What is required
Please carry on the piece about the Huskers and quarterback Taylor Martinez from the point where it stops.

Passage provided

•••

So, I would be lying if I said that I wasn’t a little nervous about the Huskers being officially welcomed to the Big 10 tonight by the Wisconsin Badgers. I mean, we Husker faithful have been glued to every game since week 1, and well, we’ve definitely seen some things that made us worry–missed tackles, a bumbling secondary, and a whole lot of fumbles. But perhaps it is the three things that we haven’t  seen a lot of that should be greater cause for concern–those signature Taylor Martinez running plays, some solid Blackshirt defense, and a red-faced Bo Pelini yelling on the sidelines.

I’ll start with Martinez. Here is a kid that I honestly feel has a whole lot of potential. He’s got a good arm, and you’d be hard pressed to find a quarterback playing college ball right now that could beat Martinez in a foot race. Better yet, he’s not just fast, he’s elusive. He can duck and juke and and slip through almost nonexistent holes in the line and make it look like child’s play. We’ve been watching this kid for a year now, and there’s a reason that we fans got excited when we saw what he could do on the field. There’s only one problem though–everyone else was watching too, and it didn’t take our opponents long to start fighting back.

The problem I see with Martinez is a lack of maturity and confidence on the field. There is no doubt in my mind that this kid has the talent to be a really great quarterback, but first he needs to decide that he actually wants to lead this team. Football has always been a game of momentum. Great plays lead to greater plays. Big tackles lead to bigger tackles. And hard fought victories lead to truly amazing seasons. Martinez took Husker Nation (and the rest of the nation) by storm when the 2010 season began, putting up big numbers and showing off his speed and agility. Then, he got cocky and downright farsighted in his approach, like he was striving to be a hero instead of the leader the team really needed. When an unfortunate injury put a noticable chink in his armor, everything just started to fall apart.

•••

Provided information
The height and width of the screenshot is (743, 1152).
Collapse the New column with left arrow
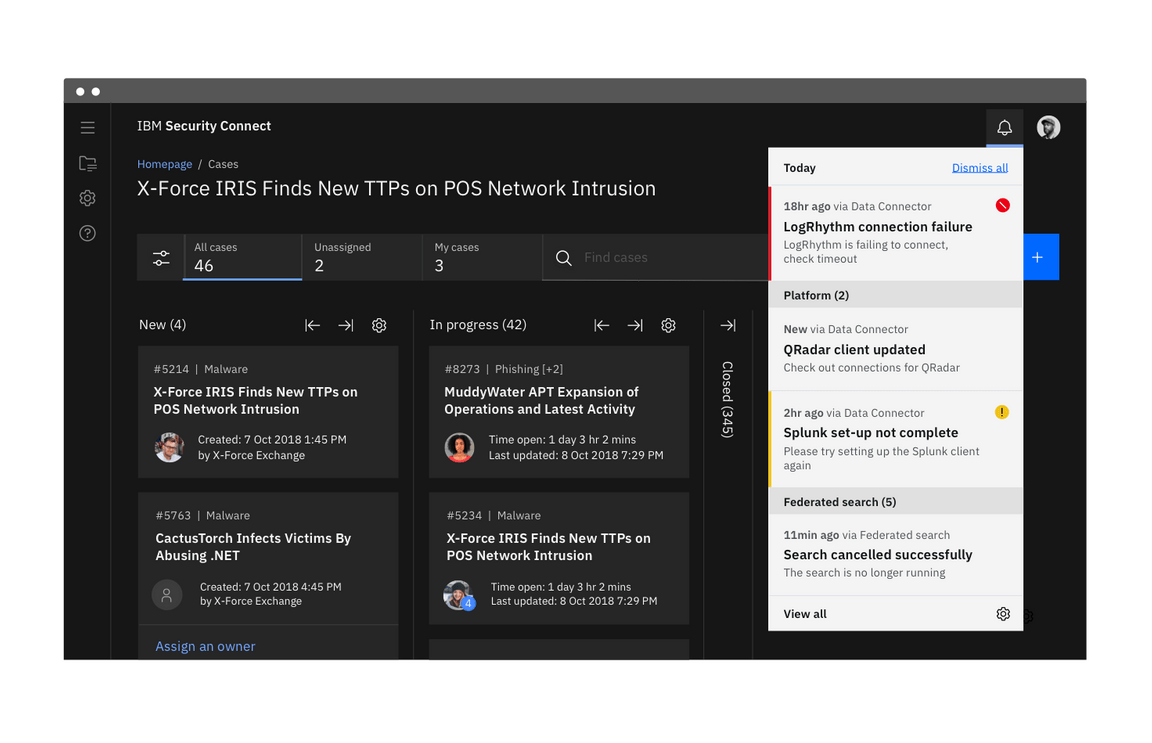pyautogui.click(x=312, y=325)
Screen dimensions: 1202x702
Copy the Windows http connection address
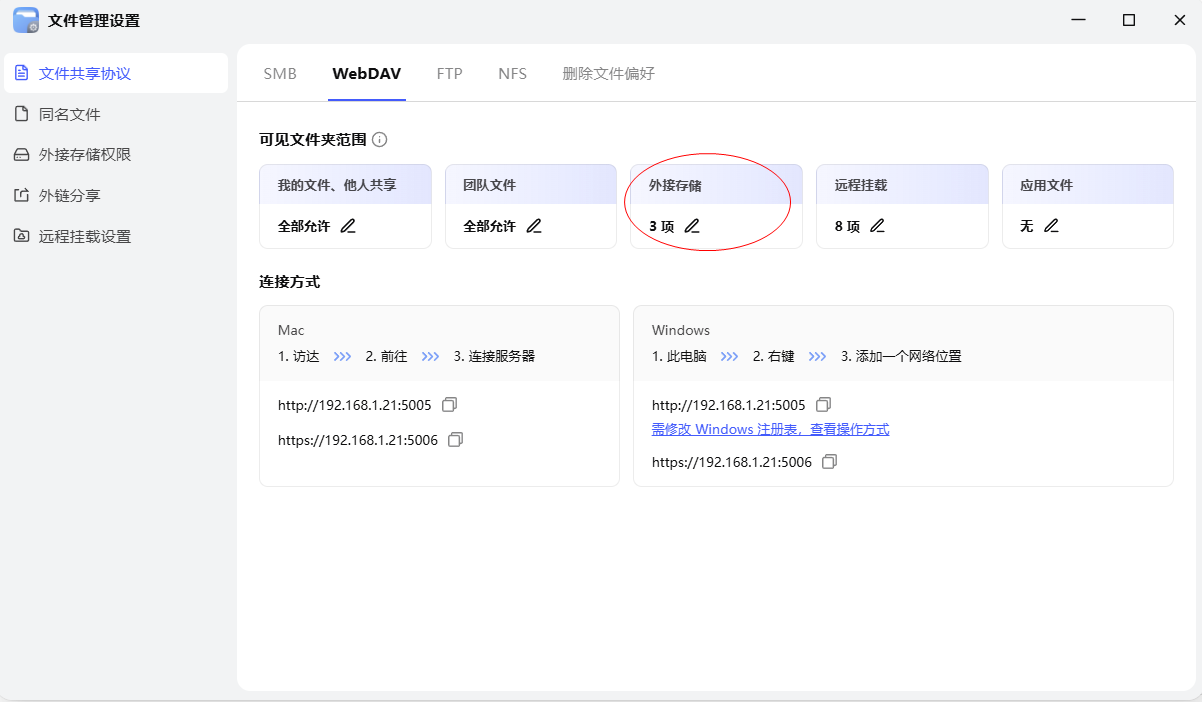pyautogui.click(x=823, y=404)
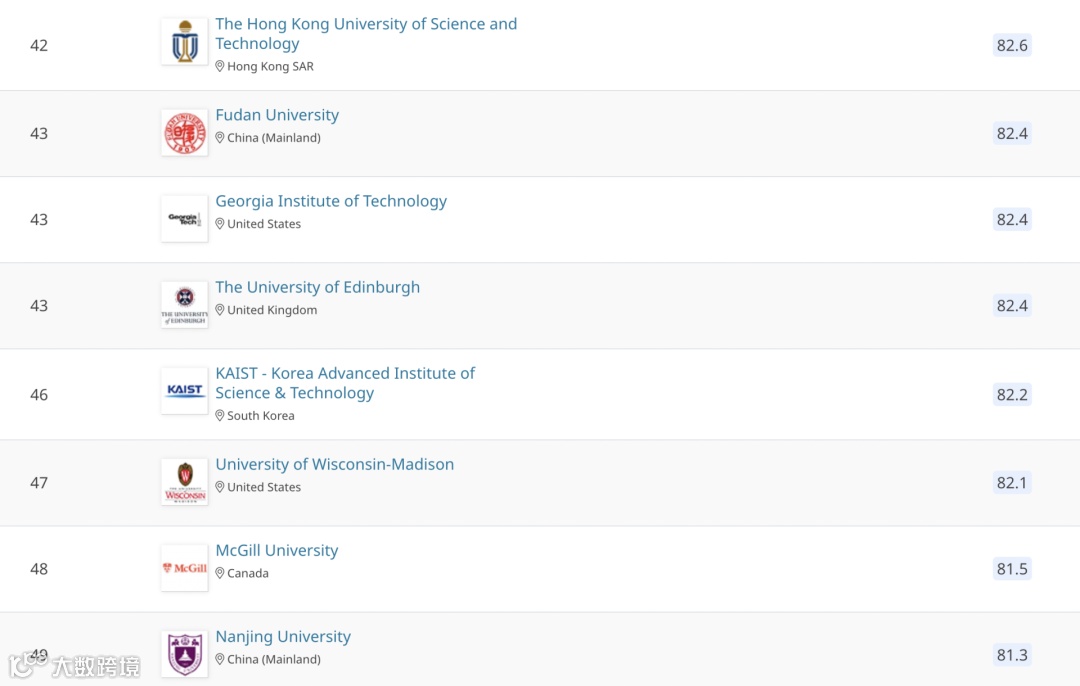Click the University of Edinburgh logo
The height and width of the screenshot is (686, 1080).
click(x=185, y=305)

•••

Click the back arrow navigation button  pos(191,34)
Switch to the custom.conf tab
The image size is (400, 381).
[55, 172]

•••

Solved problem
Watching Martinez through these first 5 weeks of the season, something just isn’t right. Moments of greatness are followed by moments of glaring inconsistency. We’ve seen long accurate passes followed by inexcusable fumbles, amazing scrambles for long gains followed by sloppy sidearm passes that are picked off with ease by the opposing defenses. In tonight’s shellacking by the Wisconsin Badgers, I watched Martinez throw three gut-wrenching interceptions, and it was like deja vu–Martinez drops back, scrambles, starts to run, then apparently changes his mind and heaves the ball across his body without taking the split second he needs to set his feet, and suddenly the ball is in the hands of a member of the Wisconsin secondary. Had Martinez committed to the run, I’m certain that he could have broken the line and run for a first down, if not more. Had he committed to the pass and taken a moment to set his feet and square his body, I think the he would have been rewarded with a number of completions and quite a few more points on the board.

And perhaps that is Martinez’s biggest problem this year–his lack of commitment. Just as there is no crying in baseball, there is no hesitating on the football field. Know your plays, know your teammates, and know your options, because as soon as that ball is snapped you’ve got one Mississippi, two Mississippi, three Mississippi to make a decision and stick with it. It’s do or die out there gentlemen, and tonight we didn’t see a whole lot getting done.

And while we’re on the subject of a whole lot not getting done, it’s time to talk about the Blackshirt defense. The tradition behind the Blackshirts is a rich one, and I encourage you to read more about it if you’re unfamiliar by clicking HERE. For over 40 years now, Nebraska’s Blackshirt defense has made a name for itself as one of the most dominant in college football. Even when we have had some really tough years offensively, our Blackshirt defense has made Nebraska a force to be reckoned with.

This year, however, I’m not sure whether our defensive players have really even earned their black shirts. In just 5 games, Husker opponents have scored 160 points. That’s an average of 32 points a game.

32 points!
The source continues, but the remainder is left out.